Mungkin finansialmu sudah siap, mentalmu pun juga sudah yakin untuk menjalani pernikahan. Tapi apakah kamu sudah cukup pantas untuk menjadi suami atau istri orang? Siapkah dirimu untuk menjadi ibu rumah tangga yang harus dituntut bangun pagi menyiapkan segala kebutuhan suamimu? Siapkah dirimu untuk jadi suami yang mau membantu istrimu saat sedang kerepotan mengurus rumah tangga?
Sebelum kamu merasa cukup pantas untuk jadi seorang suami atau istri, pastikan kamu sudah cukup mampu untuk menata dan memantaskan dirimu. kamu tak perlu terburu-buru mengikat janji pernikahan jika kamu memang belum siap.


10.  Menikah akan menyadarkanmu bahwa hidup kini tak lagi hanya tentang diri sendiri. Cukup besarkah hatimu untuk terus memberi dan berbagi?



siapkah melepas apa yang sudah kamu capai?

 “Gue belum rela ninggalin pekerjaan. Gue lagi semangat dan seneng banget sama karir yang gue jalani sekarang. Tapi pekerjaan ini gak mungkin bisa gue lakuin saat udah berkeluarga nanti. Udah jelas gak bakal diijinin suami kalau gue kerjanya sampe malem-malem terus begini.”
Tyas, 24, Jakarta
Ada hal-hal yang harus rela kamu tanggalkan saat kamu memutuskan untuk menikah nanti. Salah satunya seperti kasus yang dialami oleh pembaca di atas. Ketika kamu benar-benar sedang mencintai pekerjaanmu, terlebih jika itu adalah karir impianmu, kamu tak akan bisa mudah melepaskannya begitu saja. Butuh kesiapan yang tak main-main untuk rela menanggalkan semua yang sudah kamu raih selama ini.
Jika kamu masih merasa ingin melakukan banyak pencapaian dalam karirmu, kamu tak perlu khawatir dan terburu-buru untuk memutuskan menikah. Gelutilah dulu apa yang sudah menjadi impianmu. Tuntaskan dulu segala hasrat dan rasa ingin tahumu.
Tidak ada yang salah dengan menjadi seseorang yang memilih fokus pada sisi lain kehidupan selain perasaan. Kamu berhak untuk menikmati beragam sisi menyenangkan yang kehidupan ini tawarkan.

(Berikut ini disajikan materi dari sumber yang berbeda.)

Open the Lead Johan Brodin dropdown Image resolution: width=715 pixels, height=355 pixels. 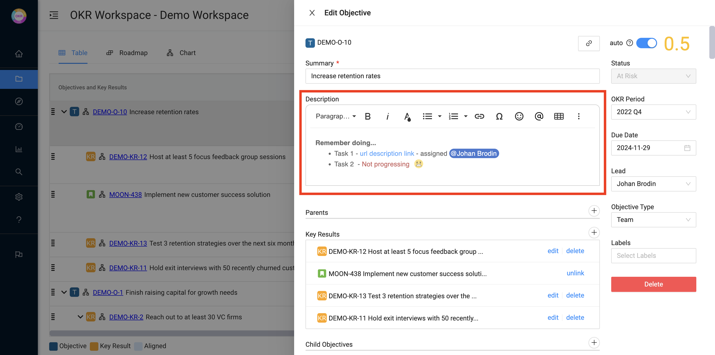click(653, 184)
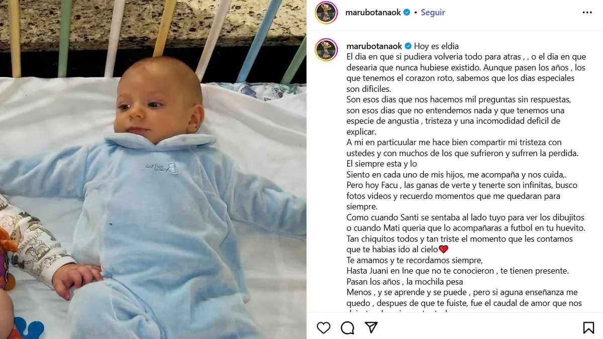
Task: Open comments with speech bubble icon
Action: coord(347,328)
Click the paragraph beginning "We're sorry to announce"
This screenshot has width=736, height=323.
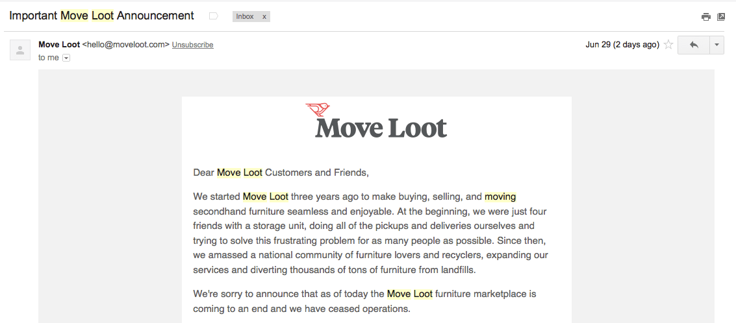pos(364,301)
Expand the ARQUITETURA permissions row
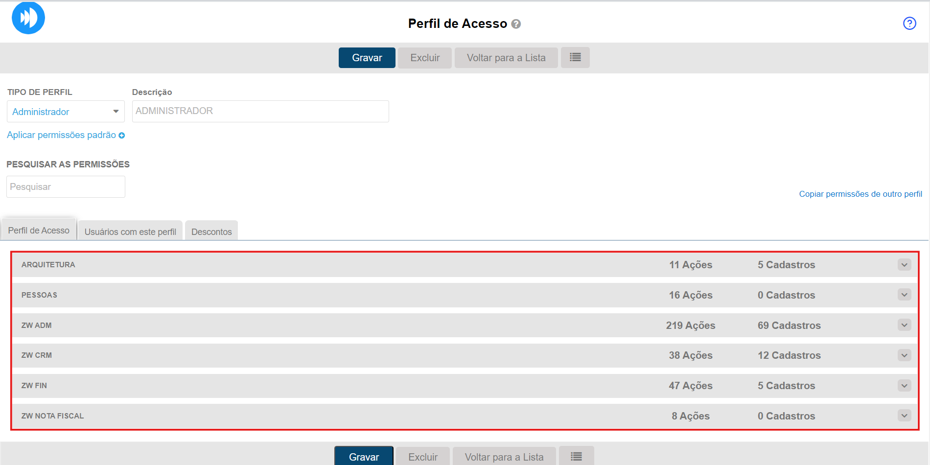The height and width of the screenshot is (465, 930). point(904,265)
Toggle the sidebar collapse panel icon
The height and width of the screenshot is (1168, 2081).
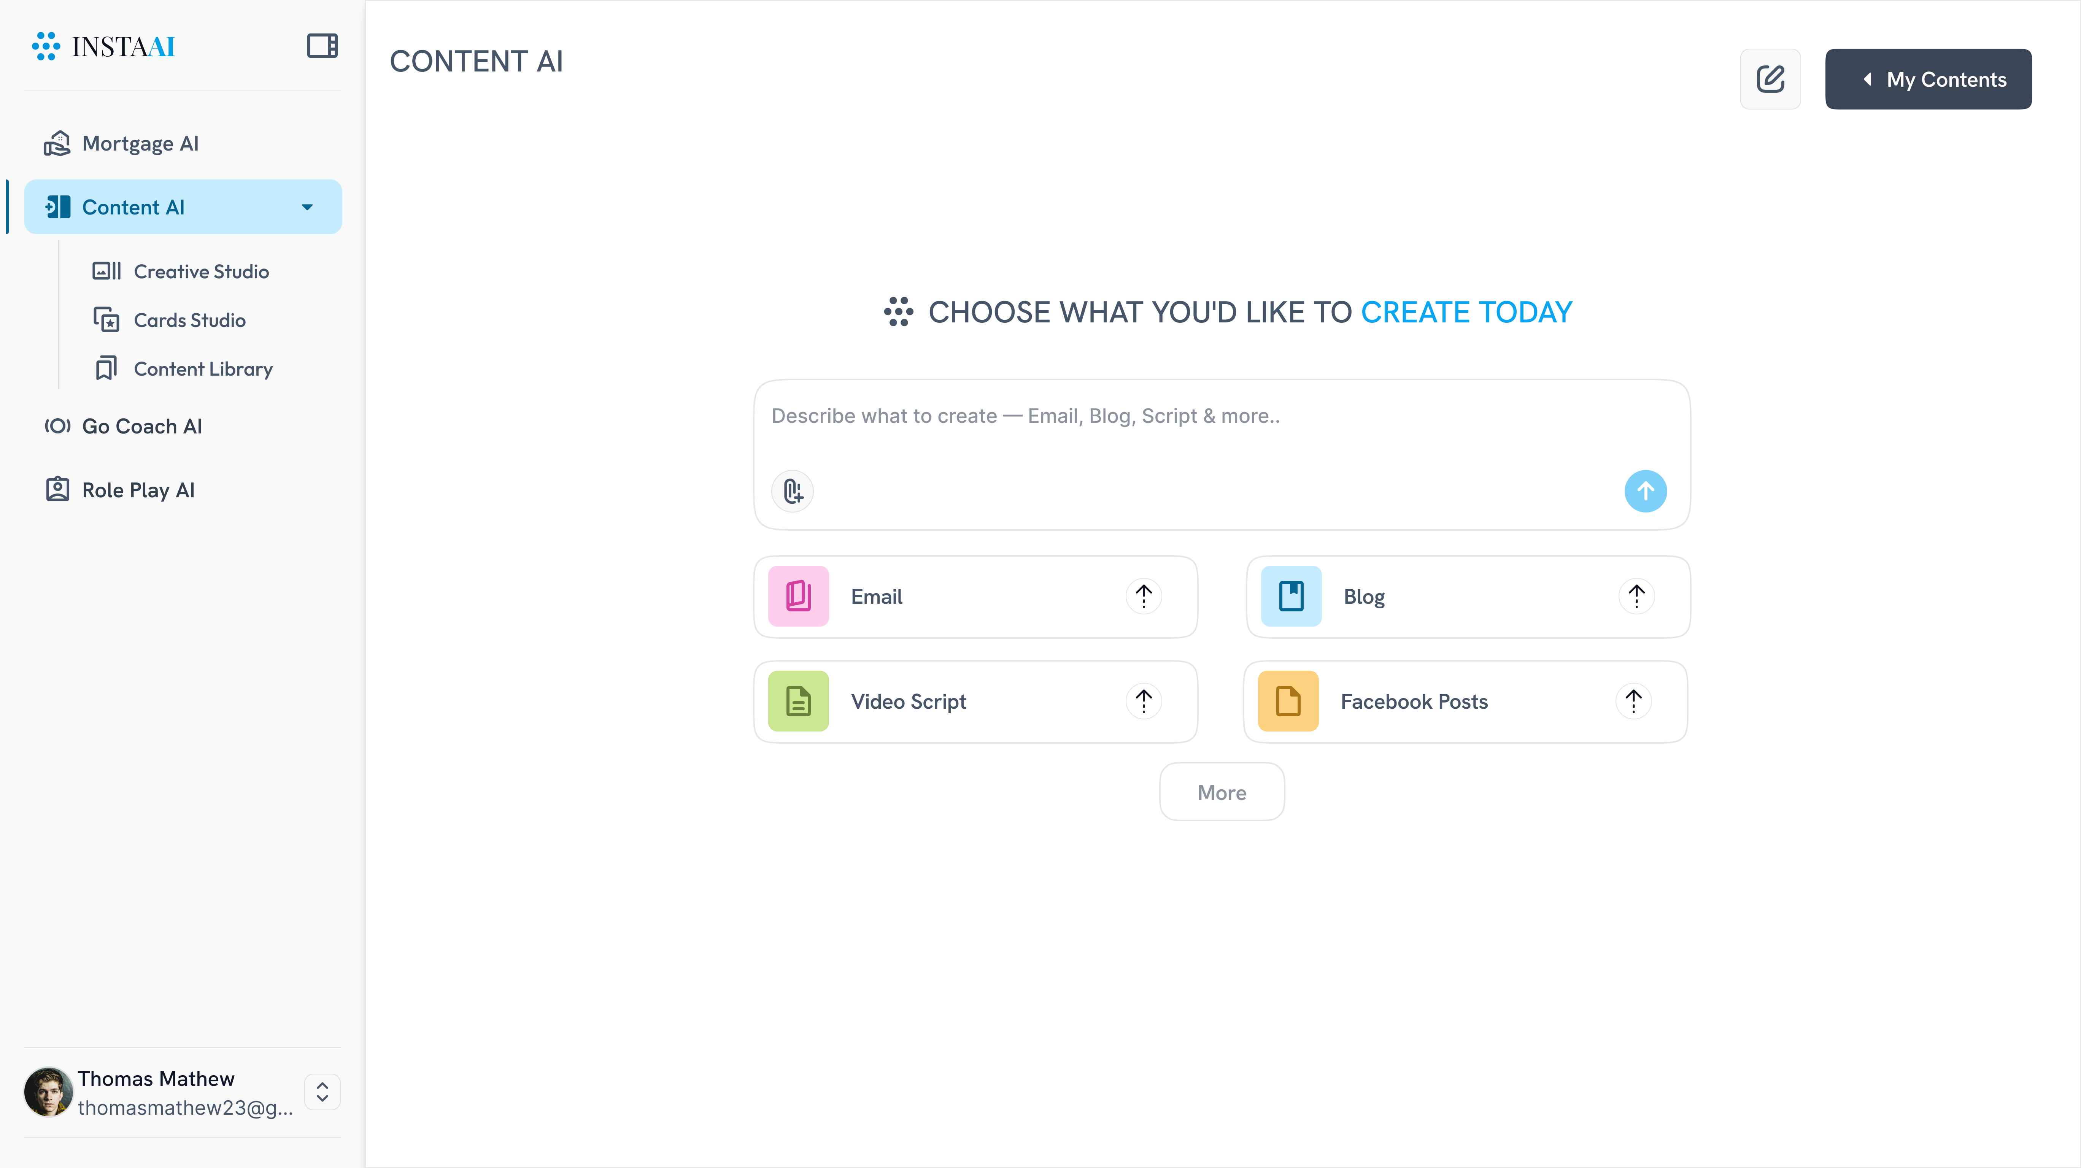[x=322, y=46]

Tak ada yang salah dengan menunda atau menyegerakan sebuah pernikahan. Pada akhirnya pernikahan bukan tentang seberapa cepat kamu menemukan pasangan, melainkan seberapa tangguh kah kalian menghadapi segala cobaan yang mungkin muncul di masa depan.
Jadi gimana, sudah seberapa jauhkah dirimu mengambil ancang-ancang? Benar-benar sudah siapkah kamu menghadi gerbang pernikahan?